Work order. Please give an exact transcription of the records shown below.

Supplied data.
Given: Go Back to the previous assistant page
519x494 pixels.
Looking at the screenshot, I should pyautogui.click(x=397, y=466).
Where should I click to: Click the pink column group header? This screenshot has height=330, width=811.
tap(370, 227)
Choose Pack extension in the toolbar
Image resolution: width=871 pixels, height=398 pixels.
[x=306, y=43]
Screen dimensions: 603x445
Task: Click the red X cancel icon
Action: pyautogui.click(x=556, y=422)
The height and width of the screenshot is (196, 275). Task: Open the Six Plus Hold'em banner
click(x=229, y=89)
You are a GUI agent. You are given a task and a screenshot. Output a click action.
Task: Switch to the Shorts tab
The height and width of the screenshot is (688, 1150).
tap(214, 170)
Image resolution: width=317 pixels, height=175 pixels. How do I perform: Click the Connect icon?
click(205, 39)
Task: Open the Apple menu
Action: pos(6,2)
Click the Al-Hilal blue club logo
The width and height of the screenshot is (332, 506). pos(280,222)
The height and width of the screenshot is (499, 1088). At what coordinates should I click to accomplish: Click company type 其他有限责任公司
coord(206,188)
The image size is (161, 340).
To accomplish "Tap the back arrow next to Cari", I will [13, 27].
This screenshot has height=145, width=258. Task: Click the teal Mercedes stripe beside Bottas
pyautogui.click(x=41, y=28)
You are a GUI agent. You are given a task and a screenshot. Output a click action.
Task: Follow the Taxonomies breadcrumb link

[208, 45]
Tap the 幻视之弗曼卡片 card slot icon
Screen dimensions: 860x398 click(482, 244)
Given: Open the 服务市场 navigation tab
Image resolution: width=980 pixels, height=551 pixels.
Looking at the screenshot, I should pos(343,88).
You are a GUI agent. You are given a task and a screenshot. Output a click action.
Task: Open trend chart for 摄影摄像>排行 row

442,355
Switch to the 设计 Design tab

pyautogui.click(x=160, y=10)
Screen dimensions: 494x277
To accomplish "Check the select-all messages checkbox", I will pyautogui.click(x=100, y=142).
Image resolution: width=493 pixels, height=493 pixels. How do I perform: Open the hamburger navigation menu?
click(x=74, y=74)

Response to the task.
Given: Go Back to the previous assistant page
519x494 pixels.
Looking at the screenshot, I should pyautogui.click(x=397, y=466).
Where should I click to: Click the pink column group header? This screenshot has height=330, width=811.
tap(370, 227)
Choose Pack extension in the toolbar
Image resolution: width=871 pixels, height=398 pixels.
[x=306, y=43]
Screen dimensions: 603x445
Task: Click the red X cancel icon
Action: pyautogui.click(x=556, y=422)
The height and width of the screenshot is (196, 275). Task: Open the Six Plus Hold'em banner
click(x=229, y=89)
You are a GUI agent. You are given a task and a screenshot. Output a click action.
Task: Switch to the Shorts tab
The height and width of the screenshot is (688, 1150).
tap(214, 170)
Image resolution: width=317 pixels, height=175 pixels. How do I perform: Click the Connect icon?
click(205, 39)
Task: Open the Apple menu
Action: pos(6,2)
Click the Al-Hilal blue club logo
The width and height of the screenshot is (332, 506). pos(280,222)
The height and width of the screenshot is (499, 1088). At what coordinates should I click to accomplish: Click company type 其他有限责任公司
coord(206,188)
The image size is (161, 340).
To accomplish "Tap the back arrow next to Cari", I will [13, 27].
This screenshot has height=145, width=258. Task: Click the teal Mercedes stripe beside Bottas
pyautogui.click(x=41, y=28)
You are a GUI agent. You are given a task and a screenshot. Output a click action.
Task: Follow the Taxonomies breadcrumb link

[208, 45]
Tap the 幻视之弗曼卡片 card slot icon
Screen dimensions: 860x398 click(482, 244)
Given: Open the 服务市场 navigation tab
Image resolution: width=980 pixels, height=551 pixels.
Looking at the screenshot, I should pos(343,88).
You are a GUI agent. You are given a task and a screenshot. Output a click action.
Task: Open trend chart for 摄影摄像>排行 row

442,355
Switch to the 设计 Design tab

pyautogui.click(x=160, y=10)
Screen dimensions: 494x277
To accomplish "Check the select-all messages checkbox", I will pyautogui.click(x=100, y=142).
Image resolution: width=493 pixels, height=493 pixels. How do I perform: Open the hamburger navigation menu?
click(x=74, y=74)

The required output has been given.